New York Times
September 18, 2000

China Is Said to Rearrest Bishop Released for Clinton's '98 Visit

By ERIK ECKHOLM

BEIJING, Sept. 17 — An 81-year- old Roman Catholic bishop in southern China, who spent a total of more than 30 years in prison for his loyalty to the Vatican, was rearrested last week, a Catholic foundation in the United States said today.

The latest arrest of Bishop Zeng Jingmu of Jiangxi Province is a particular setback for the Clinton administration and a slap in the face for the Vatican.

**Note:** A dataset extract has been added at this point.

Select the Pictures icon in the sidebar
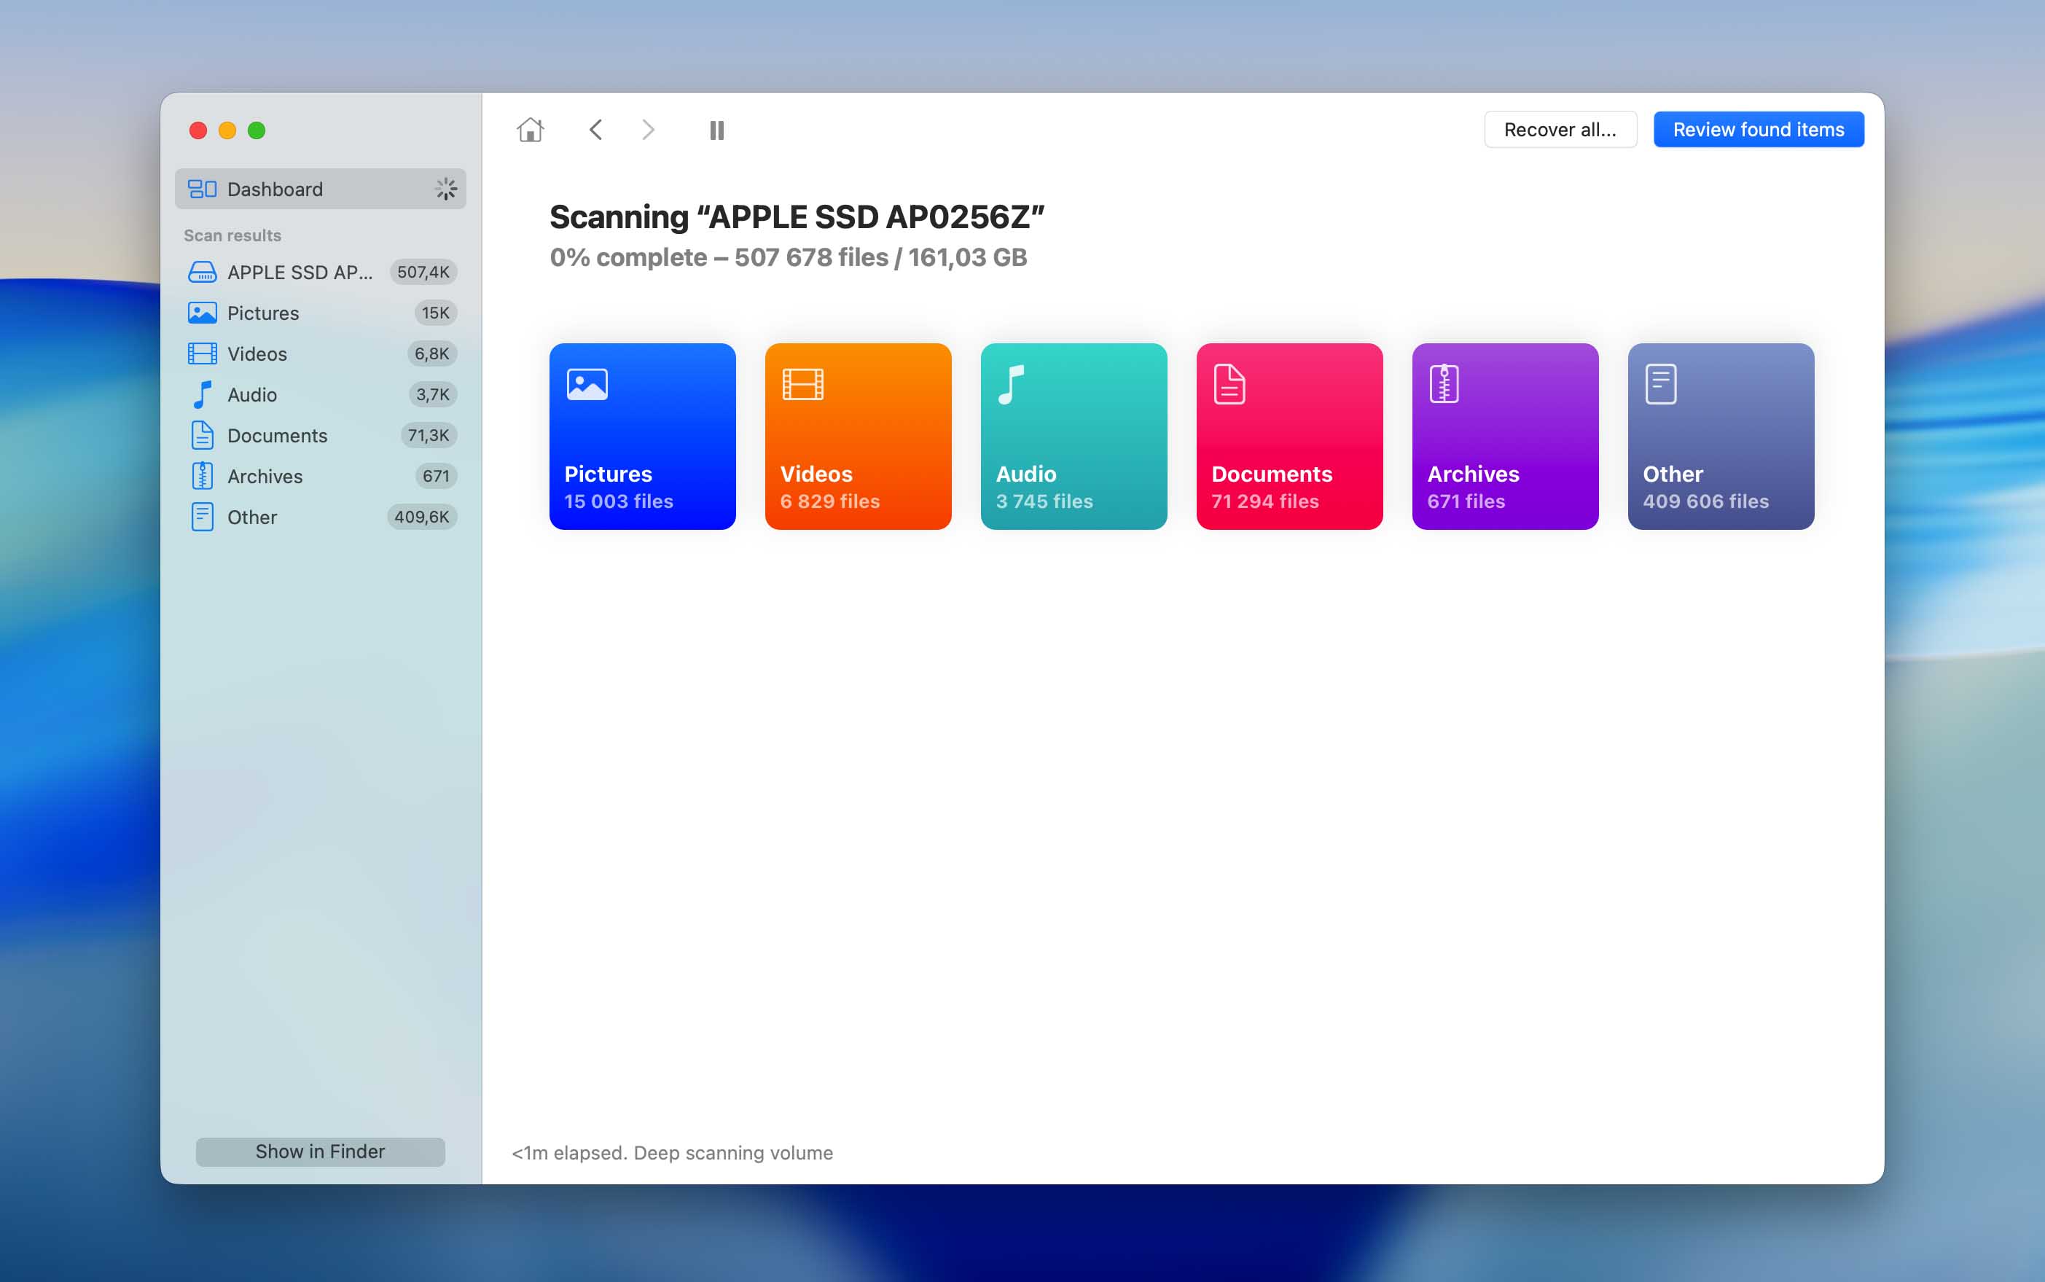 tap(201, 312)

In early 1998, as President Clinton prepared to visit China, American officials sought Bishop Zeng's early release from a labor camp, where he had been sent in 1995 for holding unauthorized religious services. When he was freed in May 1998, six months before his three-year sentence expired, President Clinton and other officials called his release a hopeful sign that Mr. Clinton's policy of constructive engagement with China was "bearing fruit," in the words of James R. Sasser, then the American ambassador to China.

Since his release, Bishop Zeng, who is described as frail by associates, has reportedly been kept under virtual house arrest, with tight police surveillance. But at midnight last Thursday, close to 60 security agents surrounded the bishop's house, entered it and seized him, said Joseph Kung, head of the Cardinal Kung Foundation in Stamford, Conn., which publicizes the persecution of China's so-called underground church.

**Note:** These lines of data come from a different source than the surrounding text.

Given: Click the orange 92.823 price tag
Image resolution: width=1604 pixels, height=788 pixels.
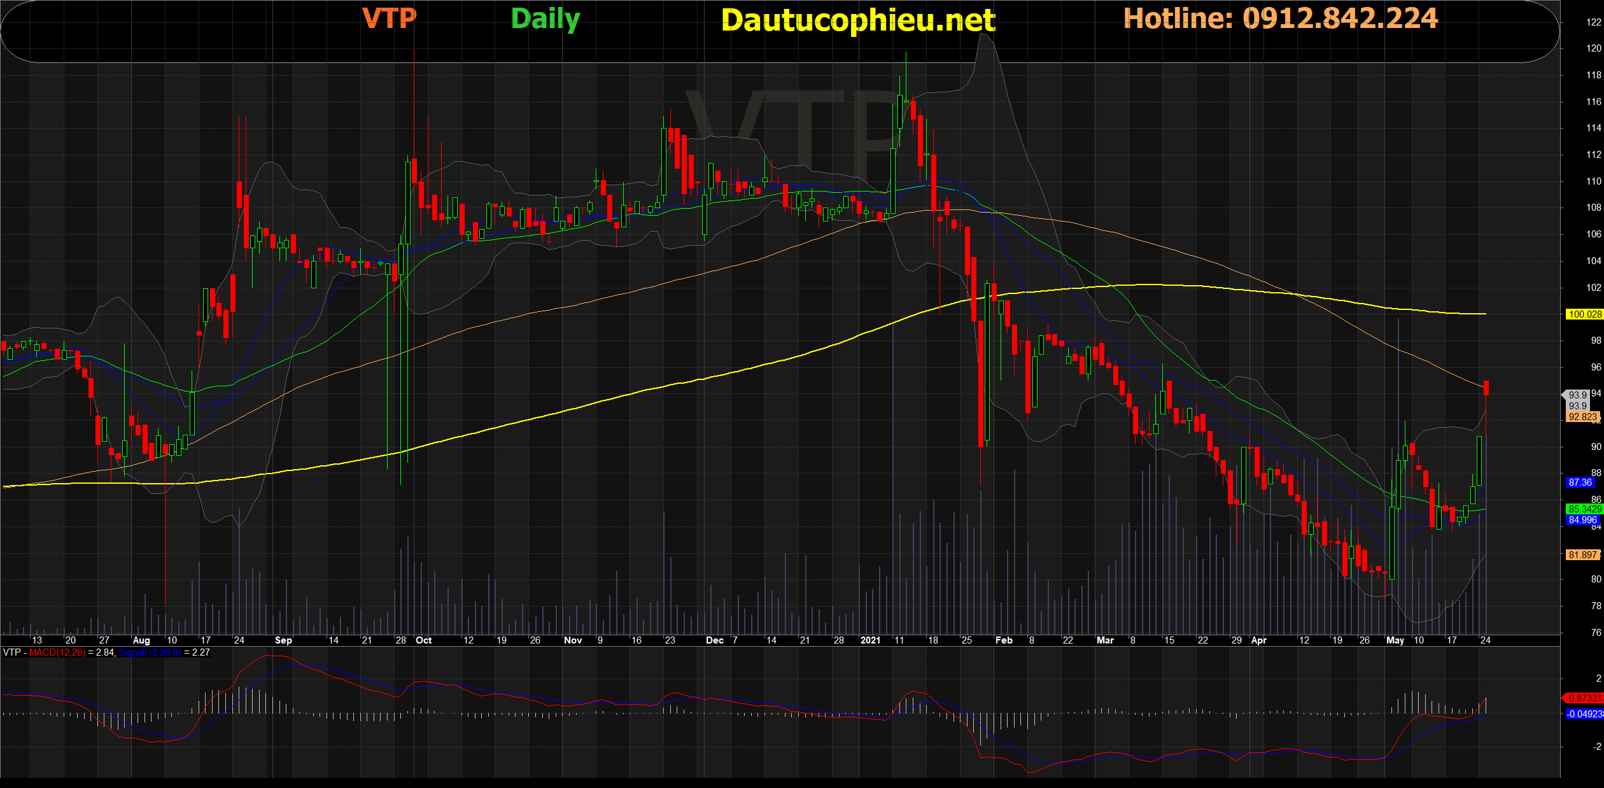Looking at the screenshot, I should pyautogui.click(x=1582, y=417).
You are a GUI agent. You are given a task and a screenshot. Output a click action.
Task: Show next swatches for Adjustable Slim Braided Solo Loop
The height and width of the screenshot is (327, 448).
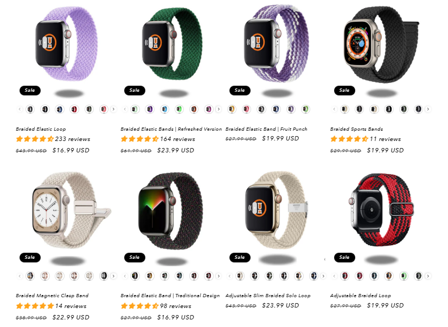click(323, 276)
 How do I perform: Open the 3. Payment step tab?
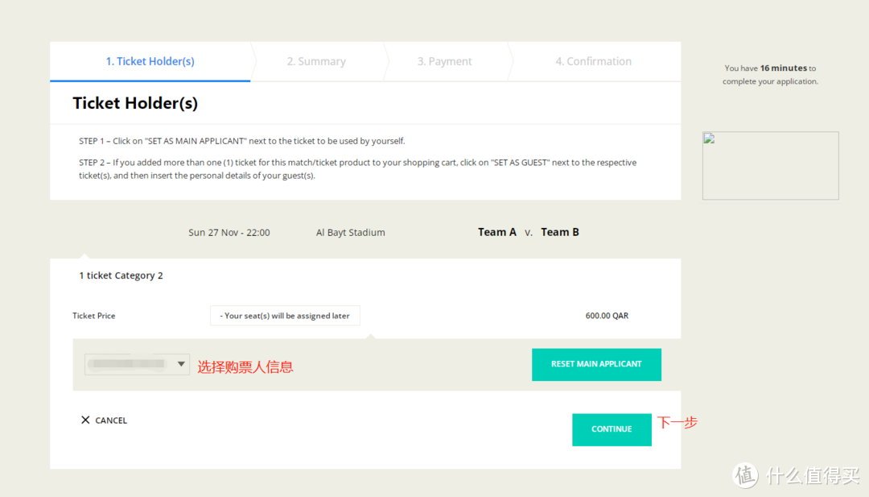(444, 61)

Mr. Kung said in an interview that Bishop Zeng's associates had not yet been told why he was taken in. But Mr. Kung speculated that it was because of his continued intransigent stand against cooperating with the government-allied church. His foundation has reported the detentions or beatings of several other pro-Vatican priests in the last few months.

The arrest report coincided with the publicized visit to China by a high Vatican official. Cardinal Roger Etchegaray's attendance at a religious conference in Beijing last week had been widely interpreted as indicating a slight thaw in relations between China and the Vatican.

Since he was ordained as a priest in 1949, the year the Communists won power in China, Bishop Zeng has been one of the most steadfast opponents of the official "patriotic" church, which accepts the supremacy of the Communist Party and rejects the Pope's right to select bishops. Between 1955 and 1995, according to the Kung Foundation, he spent 30 years in prison. In the early 1990's, he became known for offering huge open-air Masses on a mountaintop, attended by tens of thousands of worshipers until the authorities clamped down.

The official church has about 70 bishops and claims five million members, while Vatican officials say that from five million to ten million Chinese follow the unauthorized Roman Catholic Church. In some regions, the two groups coexist, if uneasily, and many priests privately admit to having divided loyalties. But in regions with high concentrations of Catholics, relations between the government and the underground church are tense, according to the United States State Department's Sept. 5 report on religious freedom.

On Aug. 16, 1999, the Central Committee of the ruling Communist Party issued a document "calling on the authorities to tighten control of the official Catholic Church and to eliminate the underground Catholic Church if it does not bend to government control," according to the State Department report.

The Vatican and China broke off relations in the early 1950's over issues of papal authority and religious freedom.